In order to assess the relationship between the four HFE mutations (c.845A, c.187G, c.193T, and c.340+4C) and their geographical distribution in the São Miguel Island, we compared allele frequencies between the six municipalities (Fig 2). For c.845A, the highest value is found in Nordeste (9.8%) followed by Povoação (5.9%), and the lowest in Lagoa (2.6%). We observed a significant difference (p = 0.048) between Nordeste and the other five municipalities (PDL, RG, LAG, VFC, and POV), indicating a relatively non-uniform island distribution for the c.845A mutation.
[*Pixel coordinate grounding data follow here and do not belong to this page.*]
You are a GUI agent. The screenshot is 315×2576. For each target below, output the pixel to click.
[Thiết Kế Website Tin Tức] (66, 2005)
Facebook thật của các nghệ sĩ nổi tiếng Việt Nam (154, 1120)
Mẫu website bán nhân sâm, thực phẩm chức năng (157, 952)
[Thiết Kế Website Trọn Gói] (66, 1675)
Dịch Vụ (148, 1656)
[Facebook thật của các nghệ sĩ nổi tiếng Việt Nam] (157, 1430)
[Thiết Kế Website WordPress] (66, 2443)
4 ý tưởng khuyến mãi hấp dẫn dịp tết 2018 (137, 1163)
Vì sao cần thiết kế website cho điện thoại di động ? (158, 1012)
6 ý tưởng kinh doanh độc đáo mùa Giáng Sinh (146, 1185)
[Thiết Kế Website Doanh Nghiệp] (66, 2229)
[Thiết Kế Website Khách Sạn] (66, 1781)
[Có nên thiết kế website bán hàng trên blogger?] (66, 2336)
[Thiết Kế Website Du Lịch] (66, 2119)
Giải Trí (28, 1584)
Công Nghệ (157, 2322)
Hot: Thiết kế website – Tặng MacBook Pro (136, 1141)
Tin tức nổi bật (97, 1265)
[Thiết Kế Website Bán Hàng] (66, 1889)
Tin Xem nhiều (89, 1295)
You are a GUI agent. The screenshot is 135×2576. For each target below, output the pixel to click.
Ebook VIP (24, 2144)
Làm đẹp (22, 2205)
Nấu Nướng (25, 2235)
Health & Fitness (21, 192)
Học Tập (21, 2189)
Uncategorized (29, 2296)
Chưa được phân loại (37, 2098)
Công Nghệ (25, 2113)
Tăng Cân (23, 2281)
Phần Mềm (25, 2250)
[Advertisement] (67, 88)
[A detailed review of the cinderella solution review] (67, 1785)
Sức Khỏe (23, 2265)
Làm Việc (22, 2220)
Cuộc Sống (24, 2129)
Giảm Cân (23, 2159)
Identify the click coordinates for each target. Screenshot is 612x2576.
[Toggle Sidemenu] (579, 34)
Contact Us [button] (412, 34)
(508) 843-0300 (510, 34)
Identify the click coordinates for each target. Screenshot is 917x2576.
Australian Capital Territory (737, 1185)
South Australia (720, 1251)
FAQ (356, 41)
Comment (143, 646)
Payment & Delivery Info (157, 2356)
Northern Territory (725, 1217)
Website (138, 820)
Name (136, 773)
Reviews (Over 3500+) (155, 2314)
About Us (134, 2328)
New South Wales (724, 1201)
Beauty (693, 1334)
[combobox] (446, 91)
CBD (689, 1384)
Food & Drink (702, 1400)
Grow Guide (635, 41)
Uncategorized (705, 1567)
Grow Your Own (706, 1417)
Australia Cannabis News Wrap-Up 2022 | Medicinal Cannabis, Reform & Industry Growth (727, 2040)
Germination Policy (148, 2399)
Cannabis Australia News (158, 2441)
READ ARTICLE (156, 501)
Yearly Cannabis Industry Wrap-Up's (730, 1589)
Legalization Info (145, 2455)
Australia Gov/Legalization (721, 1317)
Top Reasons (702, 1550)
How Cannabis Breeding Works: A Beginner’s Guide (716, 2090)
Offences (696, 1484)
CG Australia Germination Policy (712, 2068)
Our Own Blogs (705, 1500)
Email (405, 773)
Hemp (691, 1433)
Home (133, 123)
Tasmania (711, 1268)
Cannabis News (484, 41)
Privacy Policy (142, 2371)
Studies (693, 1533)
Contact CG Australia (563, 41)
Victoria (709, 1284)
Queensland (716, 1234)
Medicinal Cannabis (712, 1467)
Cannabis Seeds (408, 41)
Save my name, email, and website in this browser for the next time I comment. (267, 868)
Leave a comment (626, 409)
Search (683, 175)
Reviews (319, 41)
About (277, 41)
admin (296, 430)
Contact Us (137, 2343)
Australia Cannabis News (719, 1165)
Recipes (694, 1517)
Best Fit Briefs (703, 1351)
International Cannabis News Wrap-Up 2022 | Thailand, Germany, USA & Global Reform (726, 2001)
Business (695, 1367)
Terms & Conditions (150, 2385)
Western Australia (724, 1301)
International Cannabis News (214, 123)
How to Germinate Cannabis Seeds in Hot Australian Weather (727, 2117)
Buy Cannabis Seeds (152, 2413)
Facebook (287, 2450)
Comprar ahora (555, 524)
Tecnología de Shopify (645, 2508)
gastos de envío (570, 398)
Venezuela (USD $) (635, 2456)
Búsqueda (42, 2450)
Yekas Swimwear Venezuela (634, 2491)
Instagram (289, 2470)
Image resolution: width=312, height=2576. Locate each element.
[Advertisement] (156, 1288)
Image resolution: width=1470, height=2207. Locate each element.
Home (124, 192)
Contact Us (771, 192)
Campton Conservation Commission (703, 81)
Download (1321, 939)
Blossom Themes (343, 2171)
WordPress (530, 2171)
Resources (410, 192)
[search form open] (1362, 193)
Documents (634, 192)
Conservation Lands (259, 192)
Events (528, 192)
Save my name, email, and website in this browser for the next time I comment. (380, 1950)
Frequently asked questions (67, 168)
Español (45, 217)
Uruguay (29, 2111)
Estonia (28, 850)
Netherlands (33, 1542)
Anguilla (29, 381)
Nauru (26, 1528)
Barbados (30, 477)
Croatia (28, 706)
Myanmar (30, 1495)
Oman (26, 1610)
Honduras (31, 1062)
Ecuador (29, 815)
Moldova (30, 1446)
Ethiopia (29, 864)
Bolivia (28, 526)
On the other hand, the other three variants– c.187G, c.193T, and c.340+4C –showed a uniform pattern with no significant differences among municipalities.

Fig 2

Maps representing the geographical distribution of the allele frequencies (%) of HFE-c.845A (A), -c.187G (B), -c.193T (C) and -c.340+4C (D) mutations in the six São Miguel municipalities.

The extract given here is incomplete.